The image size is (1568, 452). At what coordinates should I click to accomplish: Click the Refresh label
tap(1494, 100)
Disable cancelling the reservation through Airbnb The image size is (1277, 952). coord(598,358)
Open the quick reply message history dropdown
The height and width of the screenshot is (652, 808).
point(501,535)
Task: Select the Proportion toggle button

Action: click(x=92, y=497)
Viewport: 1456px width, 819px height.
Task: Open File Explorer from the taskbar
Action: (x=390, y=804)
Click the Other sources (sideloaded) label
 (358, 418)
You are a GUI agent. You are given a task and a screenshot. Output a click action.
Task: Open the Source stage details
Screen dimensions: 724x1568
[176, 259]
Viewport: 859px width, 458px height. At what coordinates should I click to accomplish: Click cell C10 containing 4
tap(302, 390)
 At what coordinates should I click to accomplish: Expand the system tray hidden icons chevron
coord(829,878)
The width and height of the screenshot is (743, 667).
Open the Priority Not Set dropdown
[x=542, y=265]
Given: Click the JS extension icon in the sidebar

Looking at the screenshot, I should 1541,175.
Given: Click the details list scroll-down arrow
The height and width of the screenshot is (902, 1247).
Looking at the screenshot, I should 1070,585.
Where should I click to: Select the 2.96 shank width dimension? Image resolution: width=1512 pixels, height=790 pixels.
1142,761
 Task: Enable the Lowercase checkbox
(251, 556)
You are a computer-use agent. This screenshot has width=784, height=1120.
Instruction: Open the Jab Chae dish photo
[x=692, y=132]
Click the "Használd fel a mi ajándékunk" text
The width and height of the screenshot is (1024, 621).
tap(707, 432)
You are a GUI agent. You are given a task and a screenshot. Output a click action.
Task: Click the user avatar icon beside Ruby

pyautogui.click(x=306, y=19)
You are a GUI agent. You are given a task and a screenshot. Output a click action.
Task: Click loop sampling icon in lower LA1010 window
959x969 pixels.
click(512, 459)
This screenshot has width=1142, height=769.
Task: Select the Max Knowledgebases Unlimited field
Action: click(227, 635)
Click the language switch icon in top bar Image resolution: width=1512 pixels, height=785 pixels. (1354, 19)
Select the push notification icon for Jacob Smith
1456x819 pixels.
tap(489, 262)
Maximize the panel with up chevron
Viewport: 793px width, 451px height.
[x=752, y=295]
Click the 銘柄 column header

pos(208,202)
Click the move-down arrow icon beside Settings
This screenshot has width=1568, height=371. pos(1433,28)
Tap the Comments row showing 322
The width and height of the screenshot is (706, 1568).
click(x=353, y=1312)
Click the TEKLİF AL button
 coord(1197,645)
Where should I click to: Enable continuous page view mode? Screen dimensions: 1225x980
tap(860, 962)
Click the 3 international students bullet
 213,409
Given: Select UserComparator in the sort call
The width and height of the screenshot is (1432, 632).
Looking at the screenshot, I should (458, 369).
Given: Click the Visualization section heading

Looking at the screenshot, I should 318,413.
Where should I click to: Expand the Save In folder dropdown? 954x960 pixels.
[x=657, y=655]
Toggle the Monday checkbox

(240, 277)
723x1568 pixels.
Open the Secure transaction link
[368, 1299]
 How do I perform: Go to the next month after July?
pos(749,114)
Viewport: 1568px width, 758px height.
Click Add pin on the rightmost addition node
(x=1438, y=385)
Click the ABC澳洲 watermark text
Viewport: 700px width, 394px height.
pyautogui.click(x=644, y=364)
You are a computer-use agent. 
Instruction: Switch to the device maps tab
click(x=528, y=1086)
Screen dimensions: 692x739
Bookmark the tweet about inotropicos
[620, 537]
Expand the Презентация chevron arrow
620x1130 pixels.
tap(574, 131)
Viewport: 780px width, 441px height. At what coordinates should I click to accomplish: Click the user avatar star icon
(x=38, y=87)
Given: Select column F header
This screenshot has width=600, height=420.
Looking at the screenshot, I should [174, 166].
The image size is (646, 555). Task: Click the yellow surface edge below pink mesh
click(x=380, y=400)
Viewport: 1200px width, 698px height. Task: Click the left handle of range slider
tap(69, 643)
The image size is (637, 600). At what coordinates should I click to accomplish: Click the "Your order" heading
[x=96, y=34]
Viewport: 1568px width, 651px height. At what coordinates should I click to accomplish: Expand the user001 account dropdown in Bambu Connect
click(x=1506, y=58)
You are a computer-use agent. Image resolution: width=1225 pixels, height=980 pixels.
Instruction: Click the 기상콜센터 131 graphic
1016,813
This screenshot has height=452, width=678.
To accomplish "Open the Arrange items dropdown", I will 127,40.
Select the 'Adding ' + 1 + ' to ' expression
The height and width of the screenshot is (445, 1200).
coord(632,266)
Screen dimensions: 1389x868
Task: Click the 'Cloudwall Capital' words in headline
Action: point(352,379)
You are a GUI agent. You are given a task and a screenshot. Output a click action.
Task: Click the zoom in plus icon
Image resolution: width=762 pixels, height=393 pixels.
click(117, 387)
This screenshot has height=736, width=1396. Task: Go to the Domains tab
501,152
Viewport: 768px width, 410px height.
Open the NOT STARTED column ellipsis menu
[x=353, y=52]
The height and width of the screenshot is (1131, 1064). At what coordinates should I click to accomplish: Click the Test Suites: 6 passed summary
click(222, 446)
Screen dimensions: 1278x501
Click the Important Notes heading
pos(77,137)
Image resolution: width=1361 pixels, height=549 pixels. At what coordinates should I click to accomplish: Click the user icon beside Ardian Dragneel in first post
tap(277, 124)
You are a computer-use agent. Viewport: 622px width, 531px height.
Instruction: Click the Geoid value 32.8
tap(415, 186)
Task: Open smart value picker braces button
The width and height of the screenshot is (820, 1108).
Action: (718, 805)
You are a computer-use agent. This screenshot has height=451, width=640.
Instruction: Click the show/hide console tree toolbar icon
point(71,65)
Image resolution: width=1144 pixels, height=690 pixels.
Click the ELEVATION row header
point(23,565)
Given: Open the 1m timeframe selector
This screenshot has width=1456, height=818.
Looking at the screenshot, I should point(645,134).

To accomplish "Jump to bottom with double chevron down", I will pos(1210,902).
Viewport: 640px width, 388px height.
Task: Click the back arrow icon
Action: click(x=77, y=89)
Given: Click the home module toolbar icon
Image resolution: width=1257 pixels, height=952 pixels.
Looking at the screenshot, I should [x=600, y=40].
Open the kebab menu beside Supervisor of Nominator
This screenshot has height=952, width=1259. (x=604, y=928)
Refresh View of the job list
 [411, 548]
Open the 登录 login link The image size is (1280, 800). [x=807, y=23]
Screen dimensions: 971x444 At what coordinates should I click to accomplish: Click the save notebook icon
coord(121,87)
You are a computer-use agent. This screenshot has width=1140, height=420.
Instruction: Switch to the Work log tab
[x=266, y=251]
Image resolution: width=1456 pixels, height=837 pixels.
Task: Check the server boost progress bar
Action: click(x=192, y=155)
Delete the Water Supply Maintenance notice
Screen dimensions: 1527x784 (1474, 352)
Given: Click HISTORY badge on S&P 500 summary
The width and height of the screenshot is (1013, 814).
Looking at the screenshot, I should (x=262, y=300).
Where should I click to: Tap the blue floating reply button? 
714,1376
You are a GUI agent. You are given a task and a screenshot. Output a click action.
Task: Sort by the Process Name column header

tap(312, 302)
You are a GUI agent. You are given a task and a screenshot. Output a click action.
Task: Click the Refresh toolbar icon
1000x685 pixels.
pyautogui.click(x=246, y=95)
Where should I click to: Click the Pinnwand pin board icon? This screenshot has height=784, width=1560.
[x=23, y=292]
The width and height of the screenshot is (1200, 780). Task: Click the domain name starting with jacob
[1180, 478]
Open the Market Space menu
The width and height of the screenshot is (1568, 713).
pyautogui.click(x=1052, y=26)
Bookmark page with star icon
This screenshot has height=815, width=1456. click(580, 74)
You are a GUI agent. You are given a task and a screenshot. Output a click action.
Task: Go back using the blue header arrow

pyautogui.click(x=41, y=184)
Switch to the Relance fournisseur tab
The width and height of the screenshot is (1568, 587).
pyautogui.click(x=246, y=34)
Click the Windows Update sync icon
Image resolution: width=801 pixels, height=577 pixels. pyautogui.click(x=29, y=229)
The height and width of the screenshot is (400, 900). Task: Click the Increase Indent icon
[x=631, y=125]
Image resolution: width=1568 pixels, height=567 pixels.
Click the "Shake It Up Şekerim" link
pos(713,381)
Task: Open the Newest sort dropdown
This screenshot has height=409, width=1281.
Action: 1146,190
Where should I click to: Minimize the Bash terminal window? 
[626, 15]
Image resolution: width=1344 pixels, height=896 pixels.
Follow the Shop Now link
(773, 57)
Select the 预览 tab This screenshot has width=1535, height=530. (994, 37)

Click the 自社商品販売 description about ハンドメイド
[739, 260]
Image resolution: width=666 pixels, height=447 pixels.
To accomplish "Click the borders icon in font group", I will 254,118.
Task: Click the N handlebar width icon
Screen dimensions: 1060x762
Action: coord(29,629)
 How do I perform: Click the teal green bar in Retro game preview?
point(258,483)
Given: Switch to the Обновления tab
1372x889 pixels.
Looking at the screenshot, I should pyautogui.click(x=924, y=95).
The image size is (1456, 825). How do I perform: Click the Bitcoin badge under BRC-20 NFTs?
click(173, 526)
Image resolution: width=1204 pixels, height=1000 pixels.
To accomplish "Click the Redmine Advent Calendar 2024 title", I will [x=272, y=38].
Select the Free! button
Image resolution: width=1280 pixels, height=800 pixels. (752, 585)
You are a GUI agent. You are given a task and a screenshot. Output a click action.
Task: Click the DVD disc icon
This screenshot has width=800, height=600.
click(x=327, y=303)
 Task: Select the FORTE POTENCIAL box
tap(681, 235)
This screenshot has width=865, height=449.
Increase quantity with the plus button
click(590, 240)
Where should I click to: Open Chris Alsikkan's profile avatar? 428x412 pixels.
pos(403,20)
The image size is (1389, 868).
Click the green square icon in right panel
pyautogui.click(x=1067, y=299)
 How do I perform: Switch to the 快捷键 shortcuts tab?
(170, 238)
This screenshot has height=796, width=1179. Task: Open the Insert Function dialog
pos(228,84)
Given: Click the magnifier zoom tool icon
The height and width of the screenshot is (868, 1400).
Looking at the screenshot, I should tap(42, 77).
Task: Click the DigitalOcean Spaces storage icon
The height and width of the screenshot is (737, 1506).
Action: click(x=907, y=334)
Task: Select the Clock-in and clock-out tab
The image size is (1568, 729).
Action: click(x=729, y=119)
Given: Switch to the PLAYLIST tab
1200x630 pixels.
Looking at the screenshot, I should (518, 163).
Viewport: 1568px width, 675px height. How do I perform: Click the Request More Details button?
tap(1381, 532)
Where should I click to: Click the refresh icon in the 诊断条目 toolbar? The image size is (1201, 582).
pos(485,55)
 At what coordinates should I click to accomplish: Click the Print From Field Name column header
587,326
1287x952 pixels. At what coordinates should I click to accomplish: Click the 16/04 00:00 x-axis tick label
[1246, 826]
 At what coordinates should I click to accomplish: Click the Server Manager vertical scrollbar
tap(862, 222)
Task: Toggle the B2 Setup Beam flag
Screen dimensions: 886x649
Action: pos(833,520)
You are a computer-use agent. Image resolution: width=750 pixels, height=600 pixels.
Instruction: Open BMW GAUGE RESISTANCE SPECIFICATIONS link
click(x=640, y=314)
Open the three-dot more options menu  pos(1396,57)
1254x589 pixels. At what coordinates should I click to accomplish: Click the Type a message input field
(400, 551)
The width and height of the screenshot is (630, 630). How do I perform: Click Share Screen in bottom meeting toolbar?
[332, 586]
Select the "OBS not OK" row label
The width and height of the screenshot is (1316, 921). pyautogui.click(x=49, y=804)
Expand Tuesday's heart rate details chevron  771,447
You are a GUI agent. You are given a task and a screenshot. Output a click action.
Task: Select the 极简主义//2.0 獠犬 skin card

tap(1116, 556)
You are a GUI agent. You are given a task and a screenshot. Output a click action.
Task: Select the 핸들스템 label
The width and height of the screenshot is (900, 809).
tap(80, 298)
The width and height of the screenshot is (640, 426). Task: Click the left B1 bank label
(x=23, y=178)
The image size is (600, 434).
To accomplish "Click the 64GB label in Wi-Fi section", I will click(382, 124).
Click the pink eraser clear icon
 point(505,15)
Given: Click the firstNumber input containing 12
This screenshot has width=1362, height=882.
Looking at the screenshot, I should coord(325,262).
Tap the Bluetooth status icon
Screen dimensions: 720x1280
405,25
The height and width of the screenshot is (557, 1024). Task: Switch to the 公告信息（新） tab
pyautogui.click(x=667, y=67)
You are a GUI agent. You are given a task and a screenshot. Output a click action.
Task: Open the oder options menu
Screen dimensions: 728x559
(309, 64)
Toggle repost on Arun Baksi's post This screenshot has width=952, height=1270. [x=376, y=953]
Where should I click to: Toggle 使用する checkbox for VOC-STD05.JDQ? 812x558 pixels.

****

## Do this:
Copy out the rows, everything from the line containing "hidden icons chevron" down to the line containing "Looking at the screenshot, I should 1070,585.", with both of those lines included.

## Exercise response:
 At what coordinates should I click to accomplish: Expand the system tray hidden icons chevron
coord(829,878)
The width and height of the screenshot is (743, 667).
Open the Priority Not Set dropdown
[x=542, y=265]
Given: Click the JS extension icon in the sidebar

Looking at the screenshot, I should 1541,175.
Given: Click the details list scroll-down arrow
The height and width of the screenshot is (902, 1247).
Looking at the screenshot, I should 1070,585.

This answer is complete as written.